You know those great domestic-living skills you learned in home-economics classes, such as sewing and cooking? Somewhere along the line, I filtered those instructions into the back of my mind, and by the time I graduated high school, I hadn’t retained much more than sewing a button and cooking pasta on the stove.
It’s no fault of the school or my parents — we were a busy household and my parents both worked full-time, but I also wasn’t demanding they teach me anything between my after-school jobs. I knew how to boil water, open a box and cook for the required amount of time. Both my mother and grandmothers had from-scratch recipes, but I never took much of an interest in preparing food.
This doesn’t feel like an uncommon scenario to me: many parents work full-time and sometimes more than one job, and many children and teens are busy with extracurricular activities.
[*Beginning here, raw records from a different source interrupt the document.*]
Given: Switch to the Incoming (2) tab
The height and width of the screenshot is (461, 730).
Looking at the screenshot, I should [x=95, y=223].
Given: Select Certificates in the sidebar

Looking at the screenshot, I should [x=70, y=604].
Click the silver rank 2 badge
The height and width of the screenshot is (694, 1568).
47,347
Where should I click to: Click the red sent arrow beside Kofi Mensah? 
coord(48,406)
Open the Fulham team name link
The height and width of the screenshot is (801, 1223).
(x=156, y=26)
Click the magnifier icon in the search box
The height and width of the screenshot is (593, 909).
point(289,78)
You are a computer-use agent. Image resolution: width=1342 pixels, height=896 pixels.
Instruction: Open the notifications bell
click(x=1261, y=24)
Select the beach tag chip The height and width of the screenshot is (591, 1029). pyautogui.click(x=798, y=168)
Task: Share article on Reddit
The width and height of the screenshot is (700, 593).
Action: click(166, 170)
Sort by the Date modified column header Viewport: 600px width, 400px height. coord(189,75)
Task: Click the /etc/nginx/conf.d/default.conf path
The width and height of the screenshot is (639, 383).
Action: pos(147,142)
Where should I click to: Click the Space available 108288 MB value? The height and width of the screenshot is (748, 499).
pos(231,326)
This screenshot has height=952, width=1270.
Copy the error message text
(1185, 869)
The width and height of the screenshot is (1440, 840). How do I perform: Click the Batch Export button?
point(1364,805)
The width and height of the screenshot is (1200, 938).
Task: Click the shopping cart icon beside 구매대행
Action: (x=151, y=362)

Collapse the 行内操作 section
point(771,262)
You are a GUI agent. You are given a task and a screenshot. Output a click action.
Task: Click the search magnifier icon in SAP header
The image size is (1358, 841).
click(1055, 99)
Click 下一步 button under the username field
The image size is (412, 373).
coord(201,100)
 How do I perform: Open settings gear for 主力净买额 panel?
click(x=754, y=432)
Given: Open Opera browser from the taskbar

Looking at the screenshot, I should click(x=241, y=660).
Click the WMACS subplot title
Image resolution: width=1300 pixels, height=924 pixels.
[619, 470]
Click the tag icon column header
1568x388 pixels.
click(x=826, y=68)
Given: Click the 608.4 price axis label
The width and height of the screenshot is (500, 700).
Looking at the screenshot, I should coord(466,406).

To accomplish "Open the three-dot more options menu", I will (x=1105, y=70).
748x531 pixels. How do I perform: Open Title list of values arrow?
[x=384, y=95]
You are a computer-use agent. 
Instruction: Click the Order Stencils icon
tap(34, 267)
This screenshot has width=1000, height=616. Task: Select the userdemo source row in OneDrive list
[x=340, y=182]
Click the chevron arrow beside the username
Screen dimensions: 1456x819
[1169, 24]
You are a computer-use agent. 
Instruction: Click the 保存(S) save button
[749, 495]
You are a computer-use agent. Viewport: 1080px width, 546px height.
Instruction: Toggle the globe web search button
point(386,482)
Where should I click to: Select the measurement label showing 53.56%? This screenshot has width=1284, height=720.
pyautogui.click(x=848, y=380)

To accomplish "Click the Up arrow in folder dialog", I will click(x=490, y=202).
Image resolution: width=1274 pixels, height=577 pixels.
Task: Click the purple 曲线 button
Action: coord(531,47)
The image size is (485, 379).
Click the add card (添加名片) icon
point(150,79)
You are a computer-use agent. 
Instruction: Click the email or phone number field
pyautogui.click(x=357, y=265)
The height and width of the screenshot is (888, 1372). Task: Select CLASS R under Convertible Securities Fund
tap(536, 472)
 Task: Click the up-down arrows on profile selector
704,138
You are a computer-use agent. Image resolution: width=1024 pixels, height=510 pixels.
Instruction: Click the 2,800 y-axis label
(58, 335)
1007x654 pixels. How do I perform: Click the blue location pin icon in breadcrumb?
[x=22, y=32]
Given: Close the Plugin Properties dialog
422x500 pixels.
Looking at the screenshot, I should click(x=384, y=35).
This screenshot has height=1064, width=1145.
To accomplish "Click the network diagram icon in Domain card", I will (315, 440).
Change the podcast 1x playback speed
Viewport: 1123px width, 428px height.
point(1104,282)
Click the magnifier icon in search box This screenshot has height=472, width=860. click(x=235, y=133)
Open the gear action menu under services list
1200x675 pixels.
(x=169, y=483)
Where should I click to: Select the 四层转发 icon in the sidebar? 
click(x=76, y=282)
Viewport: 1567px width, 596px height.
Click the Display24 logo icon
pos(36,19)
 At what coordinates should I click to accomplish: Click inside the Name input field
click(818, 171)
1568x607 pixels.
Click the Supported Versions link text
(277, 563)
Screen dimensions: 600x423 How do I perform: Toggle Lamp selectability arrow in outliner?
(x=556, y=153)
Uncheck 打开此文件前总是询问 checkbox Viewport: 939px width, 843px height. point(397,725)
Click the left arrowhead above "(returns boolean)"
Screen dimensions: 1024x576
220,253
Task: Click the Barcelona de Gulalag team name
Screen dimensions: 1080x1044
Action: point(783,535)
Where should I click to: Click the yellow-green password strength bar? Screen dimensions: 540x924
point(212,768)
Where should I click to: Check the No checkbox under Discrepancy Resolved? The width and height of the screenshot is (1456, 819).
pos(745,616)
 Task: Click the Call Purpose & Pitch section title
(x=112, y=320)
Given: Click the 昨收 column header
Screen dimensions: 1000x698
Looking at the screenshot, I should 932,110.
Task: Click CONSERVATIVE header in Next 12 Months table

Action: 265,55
More than ever, those families need healthy, quick meals, which is what our Confident Cook department is all about.
I love the focus on particular ingredients, too, and how to use certain herbs, vegetables and proteins in full meals — or just quick and easy recipes. Senior editor Anjula Razdan works closely with chef, food stylist and recipe developer Betsy Nelson, as well as with our executive editor and editor in chief, to pick out the most-appealing dishes. The pages in the magazine are always beautiful and make my mouth water, and when I read the cooking method, I think, Hey, I could actually make that!
Usually, I start with the Quick & Easy Tips, which involve just a few steps.
This month we featured eggs, which I highly enjoyed for two reasons:
- My love of farm culture and desire to own hens someday for fresh eggs.
- I’ve finally been open to trying different prep methods of eggs, breaking the rut of scrambled or omelets only. Eggs cooked over easy in a teaspoon or two of unrefined coconut oil is my new favorite morning meal. (I add a few handfuls of spinach midway through.)
Our new Show Me How video series will focus on life skills, athletic skills — anywhere we think, you know, a brief demonstration would be helpful. If you have ideas or want to learn something new, feel free to email me at email@example.com. For our food videos, we’re aiming to give people techniques so that they’ll be more comfortable cooking at home.
Bonus for me, the (soon-to-be former) non-cook: I’m learning something new as well, and thus cooking at home more often. I’ll be posting more about my favorite, newly learned kitchen skills as I’m trying them out.